Today’s system of vaccine development “is not well suited for responding to global public health needs,” but it was at one time and could be again, according to Kendall Hoyt, a faculty member at the Geisel School of Medicine of Dartmouth College.

An Easton elementary and middle school student, before going on to independent-school secondary education, Hoyt earned a bachelor’s degree in neurobiology from Duke University in 1993 and a doctorate in science and technology in 2002 from the Massachusetts Institute of Technology.

Hoyt makes her negative assessment in an article on vaccines appearing in the June issue of The New Republic magazine, in which she points to a “tangle of intellectual property protections’’ as impediments to expediting the development of vaccines for epidemics and pandemics.

“When researchers have to navigate multiple patents to assemble the knowledge required to develop a vaccine, it slows progress,” Hoyt is quoted in the TNR article, in which she is identified as an expert on the subject.

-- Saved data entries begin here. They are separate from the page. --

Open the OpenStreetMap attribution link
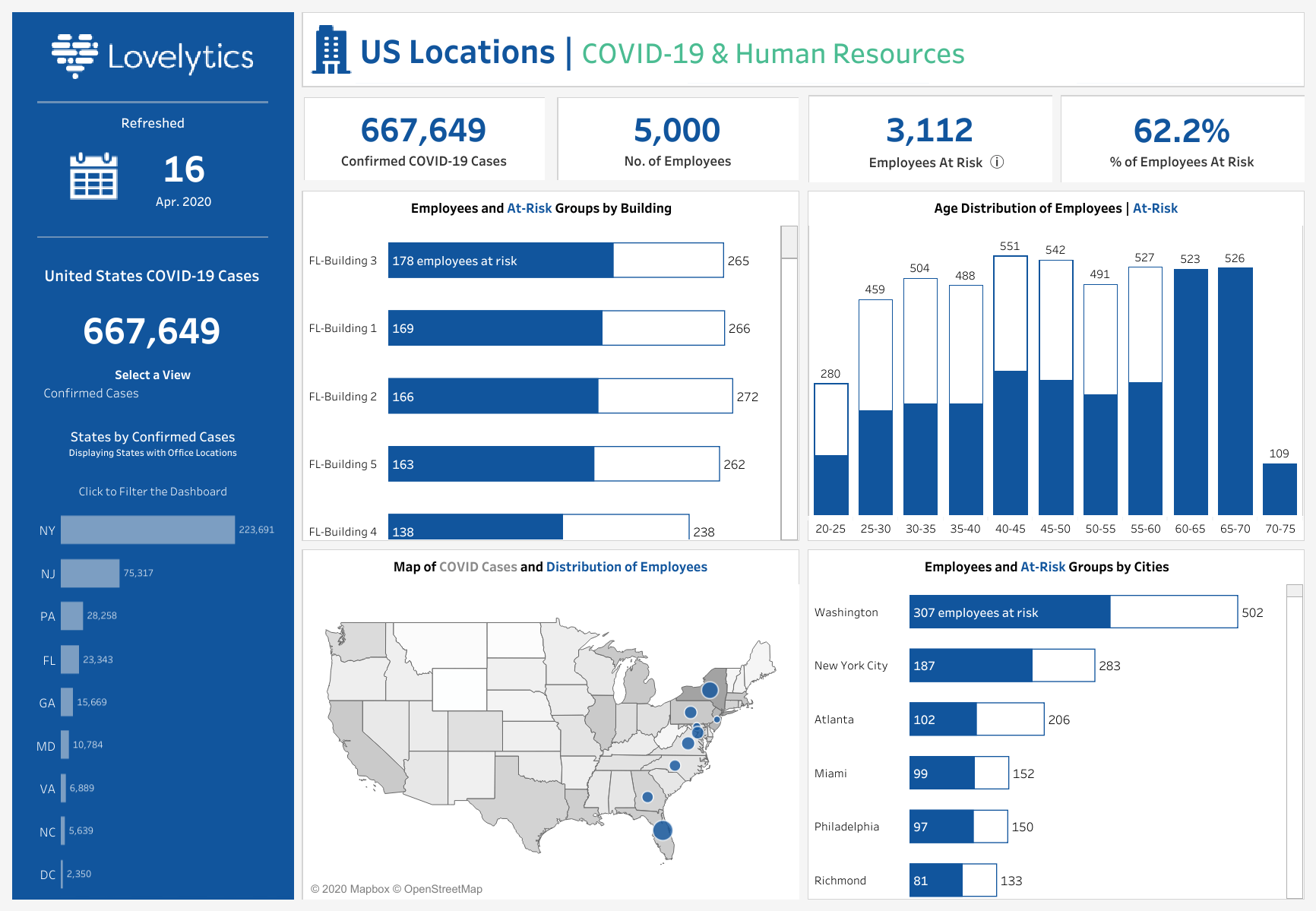This screenshot has height=911, width=1316. point(443,889)
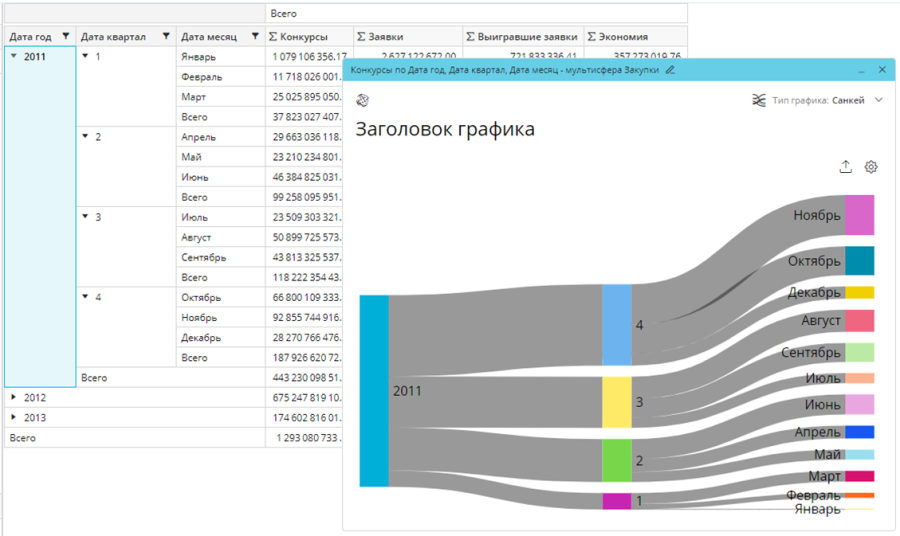Expand the 2012 year row
Image resolution: width=900 pixels, height=536 pixels.
point(14,398)
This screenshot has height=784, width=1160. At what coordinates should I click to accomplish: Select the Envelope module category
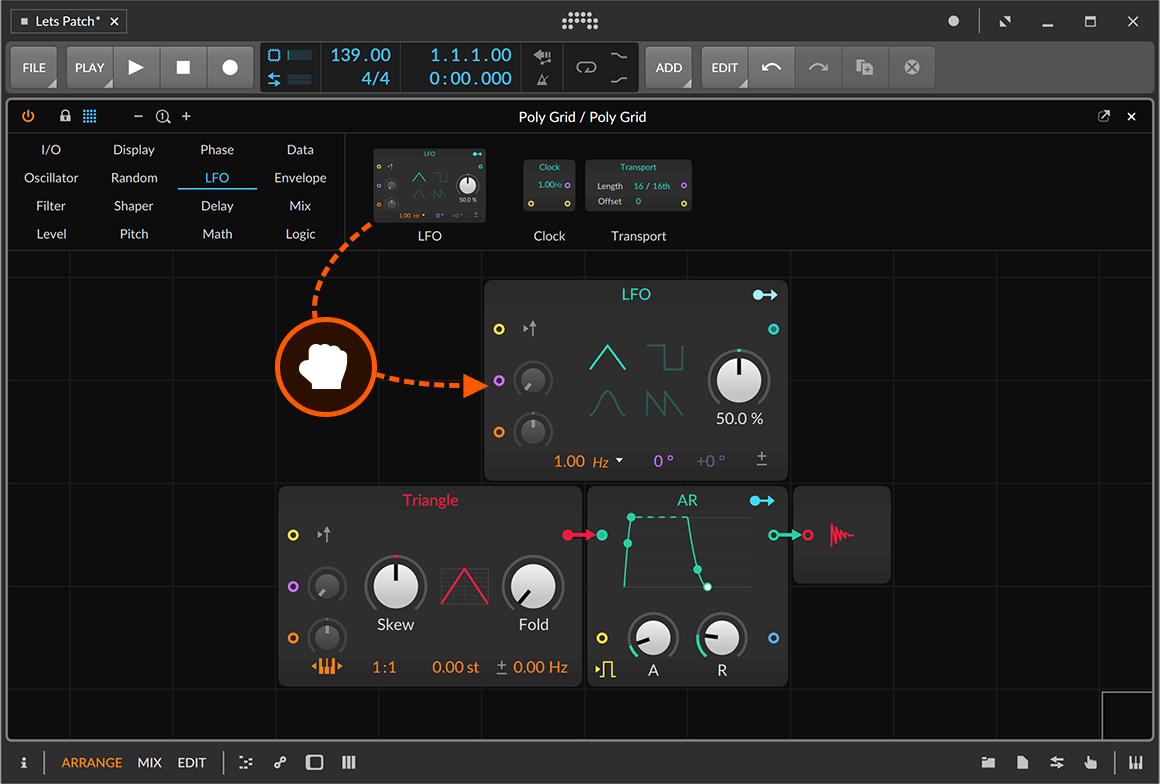coord(300,178)

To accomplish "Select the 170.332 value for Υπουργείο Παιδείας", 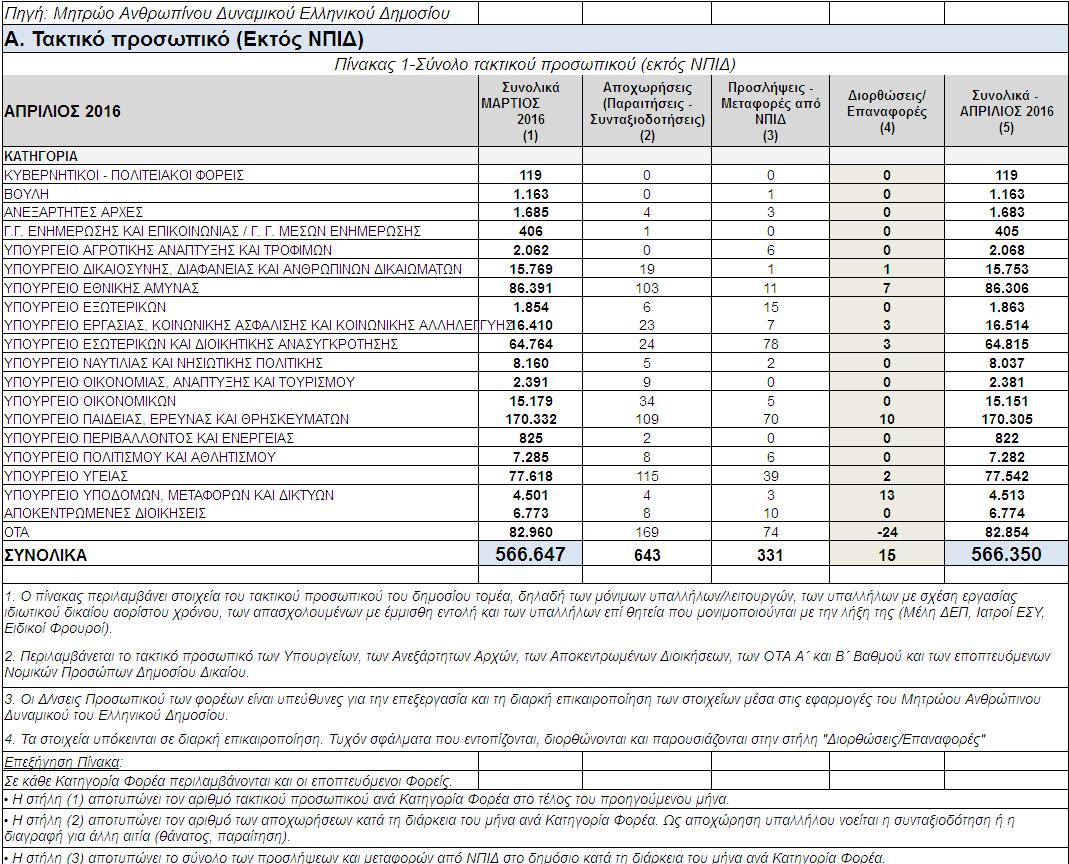I will [x=529, y=419].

But that was not always the case, as Hoyt asserts in her book, Long Shot: Vaccines for National Defense (2012), and reprises in the TNR article. She is a former member of the National Academy of Sciences Committee on the Department of Defense’s Programs to Counter Biological Threats.

Out of wartime necessity and purpose in the 1940’s, and for decades thereafter, “federally directed programs integrated vaccine research across disciplines, facilitating information exchange and technology transfer,” said Hoyt in the article.

That changed in the 1980’s after vaccine programs were constrained by intellectual property concerns and market demands, which fragmented the process of researching vaccines, according to Hoyt’s analysis in the TNR article. “It’s harder today to consolidate and apply relevant knowledge to vaccine development, even though the stock of knowledge is much greater.”

But five years ago, Hoyt held out hope for a systemic change in the research and development of vaccines. It was in an article she wrote for the magazine, Wired, in 2015, reflecting back on the Ebola virus outbreak in 2014. The article’s headline was: “Vaccines Weren’t Ready, We Can Do Better.”

The Ebola virus claimed over 10,000 lives in four West African countries in the course of a year before an effective vaccine came into use. That vaccine was described by Hoyt as a “tremendous victory for global health, but one that “could have come much sooner.”

“In an outbreak, research and development needs to be able to attack timelines as well as pathogens. Developers must ask: Can we build generic vaccine scaffolds that require minor modifications for different pathogens? Can we do this in a way that accelerate development times, lowers costs, and facilitates regulatory review?”

After asking those question in her review of the Ebola crisis, Hoyt cited examples of a handful of pharmaceutical companies that at the time were “investigating vaccine and development platforms” to expedite vaccine research and development

In the Ebola article, Hoyt also noted new vaccine investments by the U.S. government, including a concept acceleration program at the National Institute of Health, three new Centers for Innovation in Advance Development, and a new regulatory science initiative within the Federal Drug Administration.

“If they work together, these new programs could reduce the lag time between the moment a pathogen appears [and] the moment it gets a safe and effective countermeasure … [It] could save millions in a severe pandemic.”

The pathogen Hoyt anticipated in her writings came and hundreds-of-thousands have been lost across the globe to the novel coronavirus. Meanwhile, the world awaits the arrival of the countermeasure.